However, it is also purchased for many other uses. Life insurance is frequently purchased to pay off a policyholder’s outstanding loans at the time of death, leaving the dependents free of debt. A special type of insurance, called credit life insurance, is regularly offered by lenders to individuals who take out a loan. Credit life insurance, which adds to the cost of the loan, pays off the outstanding balance on a loan in the event the borrower dies.
Life insurance proceeds may be utilized to pay estate taxes. Individuals who expect to leave a substantial estate may purchase life insurance to provide for the payment of federal and state taxes that will be levied on their estate, saving the heirs from being required to liquidate assets to pay taxes. Purchasing life insurance to provide for charitable bequests is another way to produce tax savings. When life insurance is purchased with benefits payable to a charitable organization of choice, the heirs receive a slightly diminished estate (by the amount of insurance premiums paid) rather than an estate that is substantially reduced by the charitable bequest.
Life insurance can be used to ensure that college education funds are available in the event of the premature death of the policyholder.

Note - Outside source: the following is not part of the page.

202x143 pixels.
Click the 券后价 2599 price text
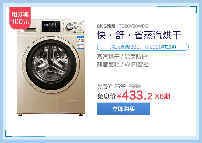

Some individuals purchase life insurance more for the savings they will accumulate than for the financial protection the insurance provides. Certain types of life insurance include savings that are sheltered from income taxes until funds are eventually withdrawn. Substantial savings may accumulate on life insurance policies purchased at a young age.
Life Insurance Products
Although an array of life insurance products have been developed, all life insurance policies fit into one of two major categories: those that do not include savings and those that do.
The term life insurance policy is a contract that provides life insurance protection for a limited period of time. It does not accrue savings for the policyholder. The death benefit is usually sold in $1000 units and is payable only if death occurs during that term presented by the insurance contract. The term periods are in years—typically, one year, three years, five years, ten years or twenty years.
Whole life insurance, sometimes called level premium insurance or cash value life insurance, is a combination of decreasing term insurance and a savings pool that increases over time. These types of policies have two primary characteristics in common. The first is that premiums are level and do not increase with age. The second is that the policy provides lifetime protection.